Le parquet de Marseille a annoncé, le 23 mars, l'ouverture d'une information judiciaire pour « homicide involontaire » suite à des cas de listériose liés aux produits de charcuterie de l'entreprise Drôme Ardèche Tradition. Parmi les douze personnes touchées, deux ont tragiquement trouvé la mort.
Le parquet a précisé que cette enquête s'élargit également à d'autres charges, notamment « homicide involontaire par personne morale, blessures involontaires dues à une violation manifeste d’une obligation de sécurité, ainsi que mise en danger d’autrui ». Cette décision met en lumière des manquements potentiels à la sécurité alimentaire qui peuvent s'avérer dévastateurs.
Un arrêté préfectoral a été émis pour suspendre les activités de l'entreprise Drôme Ardèche Tradition et ordonner le retrait de tous les produits concernés. Ce retrait se fait « sous la supervision des services de l’État », comme l'a confirmé le ministère de la Santé et de l'Agriculture le 12 mars dernier.
Le parquet de Marseille, qui est l'un des pôles de santé publique en France, a la responsabilité de traiter ce type d'affaires, ayant compétence sur plusieurs régions, dont la Drôme.
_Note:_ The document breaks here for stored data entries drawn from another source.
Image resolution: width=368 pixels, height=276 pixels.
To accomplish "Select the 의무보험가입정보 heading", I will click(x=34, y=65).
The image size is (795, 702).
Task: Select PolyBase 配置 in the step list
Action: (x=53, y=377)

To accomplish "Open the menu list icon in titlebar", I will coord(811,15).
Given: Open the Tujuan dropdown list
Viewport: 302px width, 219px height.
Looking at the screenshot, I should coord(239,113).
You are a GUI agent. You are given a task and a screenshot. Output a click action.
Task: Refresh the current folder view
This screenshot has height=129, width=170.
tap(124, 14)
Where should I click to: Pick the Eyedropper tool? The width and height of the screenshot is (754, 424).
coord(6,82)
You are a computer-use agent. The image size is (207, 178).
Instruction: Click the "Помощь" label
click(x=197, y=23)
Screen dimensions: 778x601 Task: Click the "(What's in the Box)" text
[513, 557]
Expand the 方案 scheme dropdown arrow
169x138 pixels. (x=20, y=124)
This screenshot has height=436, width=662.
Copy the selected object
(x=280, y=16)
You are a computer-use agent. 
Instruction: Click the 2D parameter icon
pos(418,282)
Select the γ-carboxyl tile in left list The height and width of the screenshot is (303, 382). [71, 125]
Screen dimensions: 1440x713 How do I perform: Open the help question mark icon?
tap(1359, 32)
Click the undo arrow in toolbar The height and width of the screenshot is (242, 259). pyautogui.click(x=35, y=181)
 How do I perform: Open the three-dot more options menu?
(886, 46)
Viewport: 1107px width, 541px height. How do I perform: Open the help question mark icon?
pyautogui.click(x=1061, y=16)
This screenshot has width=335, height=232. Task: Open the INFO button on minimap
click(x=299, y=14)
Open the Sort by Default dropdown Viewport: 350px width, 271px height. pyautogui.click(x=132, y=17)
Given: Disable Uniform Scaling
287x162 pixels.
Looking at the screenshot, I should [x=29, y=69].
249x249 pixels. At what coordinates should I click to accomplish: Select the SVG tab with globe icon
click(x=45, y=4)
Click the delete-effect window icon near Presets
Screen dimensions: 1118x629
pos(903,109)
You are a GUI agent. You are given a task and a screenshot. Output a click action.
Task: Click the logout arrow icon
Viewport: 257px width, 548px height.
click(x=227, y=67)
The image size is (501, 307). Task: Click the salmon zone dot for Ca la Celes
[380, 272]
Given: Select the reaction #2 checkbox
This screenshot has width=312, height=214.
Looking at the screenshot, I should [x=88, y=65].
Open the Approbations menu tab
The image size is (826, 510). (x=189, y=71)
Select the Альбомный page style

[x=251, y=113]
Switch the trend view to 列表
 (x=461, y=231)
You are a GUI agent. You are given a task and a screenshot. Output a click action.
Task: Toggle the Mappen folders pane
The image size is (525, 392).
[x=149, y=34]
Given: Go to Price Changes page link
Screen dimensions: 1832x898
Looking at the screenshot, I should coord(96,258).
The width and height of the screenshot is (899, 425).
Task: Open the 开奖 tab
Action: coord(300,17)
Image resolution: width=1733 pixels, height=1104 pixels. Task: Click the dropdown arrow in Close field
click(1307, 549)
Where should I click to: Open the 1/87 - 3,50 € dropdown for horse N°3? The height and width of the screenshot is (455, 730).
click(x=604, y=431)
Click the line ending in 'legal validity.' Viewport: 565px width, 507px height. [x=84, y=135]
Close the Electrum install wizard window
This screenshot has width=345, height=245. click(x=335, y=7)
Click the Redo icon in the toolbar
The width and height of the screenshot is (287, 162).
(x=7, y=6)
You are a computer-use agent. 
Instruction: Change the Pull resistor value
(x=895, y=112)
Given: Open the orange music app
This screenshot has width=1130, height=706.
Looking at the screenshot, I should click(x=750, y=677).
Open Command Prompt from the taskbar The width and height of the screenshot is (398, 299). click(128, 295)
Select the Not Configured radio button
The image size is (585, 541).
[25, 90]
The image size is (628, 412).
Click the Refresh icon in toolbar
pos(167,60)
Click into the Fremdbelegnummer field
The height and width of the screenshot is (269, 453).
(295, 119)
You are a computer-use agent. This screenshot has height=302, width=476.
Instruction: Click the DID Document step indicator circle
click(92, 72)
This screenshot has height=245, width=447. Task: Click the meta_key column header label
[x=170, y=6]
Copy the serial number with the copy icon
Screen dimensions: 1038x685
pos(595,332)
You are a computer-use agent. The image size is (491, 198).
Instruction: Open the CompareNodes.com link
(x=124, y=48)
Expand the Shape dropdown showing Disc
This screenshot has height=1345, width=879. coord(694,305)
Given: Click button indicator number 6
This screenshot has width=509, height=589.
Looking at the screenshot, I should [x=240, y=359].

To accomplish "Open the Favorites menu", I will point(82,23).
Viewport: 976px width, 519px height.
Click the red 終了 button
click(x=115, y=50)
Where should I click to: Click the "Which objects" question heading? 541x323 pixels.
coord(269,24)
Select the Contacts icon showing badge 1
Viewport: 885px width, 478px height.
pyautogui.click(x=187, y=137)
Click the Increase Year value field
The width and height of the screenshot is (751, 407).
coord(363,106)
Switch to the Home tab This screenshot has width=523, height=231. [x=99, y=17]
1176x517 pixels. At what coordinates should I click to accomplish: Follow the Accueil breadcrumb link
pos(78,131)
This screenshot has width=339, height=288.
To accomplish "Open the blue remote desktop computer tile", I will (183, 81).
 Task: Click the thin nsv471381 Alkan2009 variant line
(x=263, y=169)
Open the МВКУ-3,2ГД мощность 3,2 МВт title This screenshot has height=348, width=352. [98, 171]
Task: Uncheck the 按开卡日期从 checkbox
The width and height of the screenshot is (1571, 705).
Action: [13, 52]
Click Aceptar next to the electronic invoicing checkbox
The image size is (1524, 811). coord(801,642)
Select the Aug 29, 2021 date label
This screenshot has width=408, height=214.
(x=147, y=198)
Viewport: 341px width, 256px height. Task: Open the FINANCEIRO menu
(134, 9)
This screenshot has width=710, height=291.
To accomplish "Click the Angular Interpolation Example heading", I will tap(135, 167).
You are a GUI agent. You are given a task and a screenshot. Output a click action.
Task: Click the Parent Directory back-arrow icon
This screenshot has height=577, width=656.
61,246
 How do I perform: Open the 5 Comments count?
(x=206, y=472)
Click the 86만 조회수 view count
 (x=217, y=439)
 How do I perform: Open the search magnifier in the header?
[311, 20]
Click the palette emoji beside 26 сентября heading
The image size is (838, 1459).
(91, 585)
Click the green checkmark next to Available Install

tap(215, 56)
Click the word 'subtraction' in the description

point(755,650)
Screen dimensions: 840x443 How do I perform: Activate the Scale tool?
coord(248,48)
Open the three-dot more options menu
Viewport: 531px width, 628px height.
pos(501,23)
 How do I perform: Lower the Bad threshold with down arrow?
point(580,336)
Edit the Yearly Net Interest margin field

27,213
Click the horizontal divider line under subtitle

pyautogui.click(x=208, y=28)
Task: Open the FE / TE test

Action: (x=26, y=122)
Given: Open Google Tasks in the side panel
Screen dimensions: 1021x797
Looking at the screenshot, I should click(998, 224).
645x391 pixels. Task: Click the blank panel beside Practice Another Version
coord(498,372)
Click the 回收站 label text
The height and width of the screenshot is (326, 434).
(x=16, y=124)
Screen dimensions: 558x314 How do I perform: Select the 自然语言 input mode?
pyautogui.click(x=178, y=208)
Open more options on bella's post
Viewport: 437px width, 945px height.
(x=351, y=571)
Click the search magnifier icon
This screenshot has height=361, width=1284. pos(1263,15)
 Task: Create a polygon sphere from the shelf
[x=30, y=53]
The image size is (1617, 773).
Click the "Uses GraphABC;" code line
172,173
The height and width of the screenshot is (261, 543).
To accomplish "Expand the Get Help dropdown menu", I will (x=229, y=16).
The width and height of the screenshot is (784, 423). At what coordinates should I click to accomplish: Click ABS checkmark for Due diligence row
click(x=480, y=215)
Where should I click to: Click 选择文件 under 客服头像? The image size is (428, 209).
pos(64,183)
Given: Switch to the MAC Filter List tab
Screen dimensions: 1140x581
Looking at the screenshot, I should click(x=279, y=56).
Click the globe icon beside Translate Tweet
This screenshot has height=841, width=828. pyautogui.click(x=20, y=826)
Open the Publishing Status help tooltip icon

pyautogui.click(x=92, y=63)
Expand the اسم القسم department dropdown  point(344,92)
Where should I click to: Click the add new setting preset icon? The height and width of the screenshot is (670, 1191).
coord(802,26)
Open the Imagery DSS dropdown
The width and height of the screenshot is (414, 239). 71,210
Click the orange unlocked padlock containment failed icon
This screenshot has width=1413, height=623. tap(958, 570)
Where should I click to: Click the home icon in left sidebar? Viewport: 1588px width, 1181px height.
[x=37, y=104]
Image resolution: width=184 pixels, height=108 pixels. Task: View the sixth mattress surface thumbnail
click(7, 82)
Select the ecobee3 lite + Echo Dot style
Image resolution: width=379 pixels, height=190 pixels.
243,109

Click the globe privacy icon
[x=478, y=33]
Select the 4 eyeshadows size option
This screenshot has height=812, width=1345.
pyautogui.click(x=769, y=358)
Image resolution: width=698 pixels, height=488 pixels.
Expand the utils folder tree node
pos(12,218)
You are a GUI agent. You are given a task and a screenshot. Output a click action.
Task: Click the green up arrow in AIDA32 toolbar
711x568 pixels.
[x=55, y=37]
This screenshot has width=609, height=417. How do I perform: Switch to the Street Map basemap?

Quelques dizaines de décès par an
Parmi les douze cas identifiés, sept étaient survenus en janvier, et l'âge médian des personnes infectées était de 81 ans, la majorité étant des personnes âgées de plus de 65 ans. Deux des victimes, âgées de plus de 75 ans et ayant des comorbidités, sont décédées.
Les produits en question comprennent des caillettes, des pâtés en croûte et d'autres charcuteries commercialisées entre le 17 janvier et le 28 février, souvent sous les marques « Drôme salaisons » et « Jules Courtial ».
La bactérie Listeria monocytogenes est responsable de la listériose, qui est la seconde cause de mortalité due à des intoxications alimentaires en France, juste après les salmonelles, qui causent plusieurs centaines de décès chaque année.
La période d'incubation de cette infection dure généralement d'une à deux semaines, mais peut parfois aller jusqu'à trois mois. Les femmes enceintes, à risque accru, peuvent avoir jusqu'à vingt fois plus de chances de développer cette maladie. La listériose se traite principalement avec des antibiotiques.